Texto de Paulo F. Silva, subscritor da Moção B 

A verdade é que, tantos anos depois da adesão à CEE, tardamos em perceber que a Democracia, tal como a conhecemos e com todas as suas imperfeições, é o único sistema político em que é possível trabalhar no mundo actual.

Tudo isto por causa do segundo referendo que a Irlanda vai fazer ao mesmo documento. O primeiro-ministro irlandês consegue impor a obrigatoriedade de um comissário por cada um dos estados-membros no futuro colégio de comissários, por forma a que o seu país também possa ter direito a um. E a UE, por proposta directa de Nicolas Sarkozy, aceita um regime de excepção para Dublin em matérias como a autonomia fiscal, a neutralidade militar e a interdição do aborto. Perfeito! E o documento a referendar, até Novembro de 2009, é o mesmíssimo Tratado Reformador que, em Junho de 2008, levou com um rotundo NÃO no único referendo que a UE permitiu.
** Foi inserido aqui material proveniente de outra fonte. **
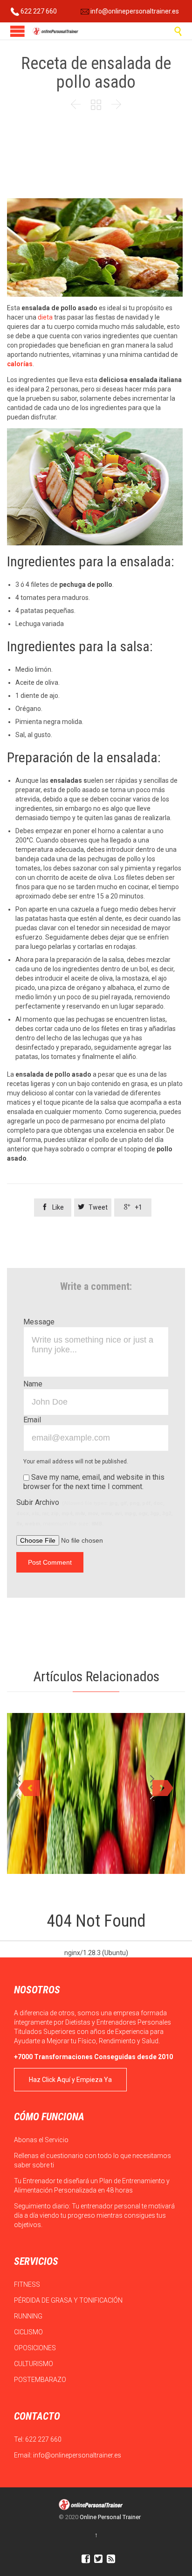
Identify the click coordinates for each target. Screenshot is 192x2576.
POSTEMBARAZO (41, 2379)
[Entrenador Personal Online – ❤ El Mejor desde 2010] (56, 31)
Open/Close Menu (17, 31)
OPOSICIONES (35, 2348)
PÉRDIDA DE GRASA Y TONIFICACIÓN (69, 2300)
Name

Mais-que-perfeito!

O desarranjo eventualmente provocado pelo "não" irlandês conserta-se e concerta-se, mesmo que em desespero, por via institucional. Nem que seja preciso arrepiar caminho nas mais elementares regras do jogo democrático.

Ignorando, apenas por facilidade de expressão, o teor do documento a (re)referendar - que é amplamente contra a chamada Europa dos Cidadãos - o que se pretende é vencer a dita "crise" das instituições cavando, ainda mais, o fosso entre os europeus e as suas instituições. Mas alguém acredita que a UE ultrapassará os seus problemas deste modo? E se os irlandeses repetirem o "não"?

Sarkozy e tantos outros insistem em manter-se num patamar de superior avaliação política, embora nunca sufragados. Talvez por isso tenha chegado, finalmente, o momento de defendermos, uma vez mais, o NÃO da Irlanda ao Tratado Reformador. "A "crise" decorrente seria de tal modo profunda que obrigaria, quiçá, os senhores da Europa a entenderem que era chegado o tempo de ouvir os povos da Europa e aceitar a eleição de uma Assembleia Constituinte onde esses mesmos povos fizessem valer a sua voz e identidade.